Berizzo decidió regresar a línea de cuatro, dándole la oportunidad como titular al joven Gauthier. Y la verdad es que el uruguayo no desentonó haciendo mancuerna con Barreiro, ofreciendo ambos una actuación aceptable en la central. El “área de oportunidad” -así se se dice ahora para no nombrar a las fallas- sigue estando en los costados, en donde ni Reyes ni Santos aportan lo que se espera de un lateral solvente.

El primer tiempo dado por La Fiera fue bueno. De inicio, fue notorio el cambio de actitud y la intención de ser un poco más ofensivos. La jugada del gol, con el coraje mostrado por el panameño Díaz para conseguirlo, son para aplaudirse. Pero fuera de eso, y salvo un par de tiros de larga distancia desviados, vimos más de lo mismo al frente: mucho balonazo “a la olla” y la firme idea de cuidar la ventaja en el marcador. Así es el futbol leonés en los tiempos de Berizzo.

El equipo verdiblanco se cae en la segunda mitad porque claramente varios de sus hombres no tienen buena condición física, y desde el minuto 65 se notaban agotados. Berizzo tarda en ingresar a Daniel Arcila, quien entró por un inconsistente Beltrán. Al colombiano se le aplaude el descaro para intentar hacer algo distinto en su zona, pero evidentemente le falta más entendimiento. La entrada de Funes Mori por Alvarado, quien tuvo una gris actuación, también contribuyó a apaciguar la acometida rojiblanca.

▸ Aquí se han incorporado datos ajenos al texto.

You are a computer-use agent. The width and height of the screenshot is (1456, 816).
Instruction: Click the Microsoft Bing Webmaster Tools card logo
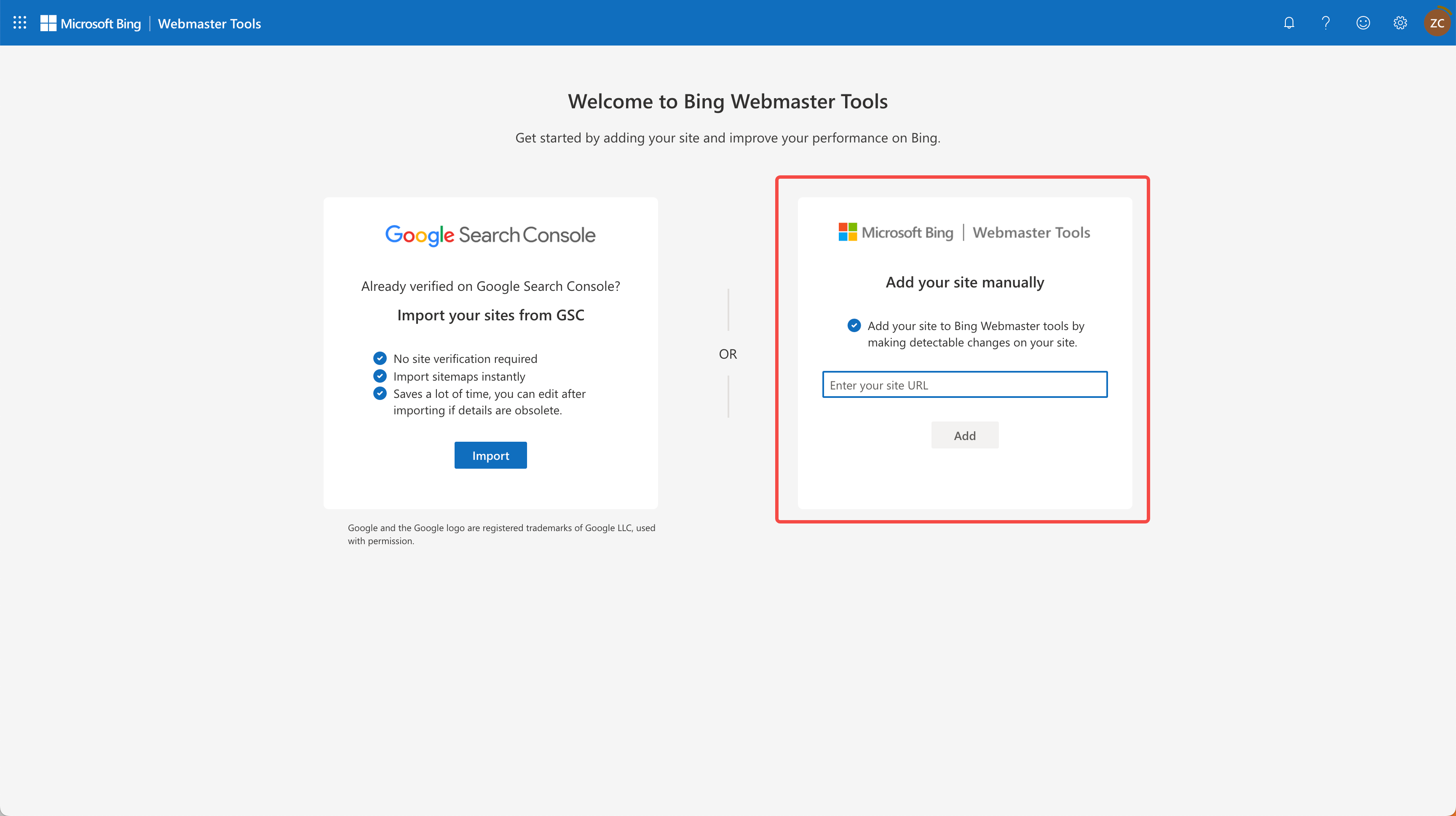(x=964, y=232)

Necaxa, volcado al ataque ante la complacencia de los Verdes, tuvo para igualar el marcador, pero las fallas de Cambindo y la buena actuación del chamaco García en el arco leonés, evitaron que la historia fuera otra. Es evidente que en la escuadra hidrocálida tampoco asimilan la idea del técnico Gago.

Seguimos cuestionándonos quién es el responsable de elegir al tirador de los penales, porque Fonseca manchó su excelente actuación con su horrible falla desde los once pasos.

Y así, con angustia y una dosis de buena suerte, La Fiera sumó tres puntos que eran urgentes. Ahora, habrá que ver si Berizzo ya termina de “construir” a su equipo, y si este, con el paso de las jornadas, empieza a ofrecer mejores actuaciones.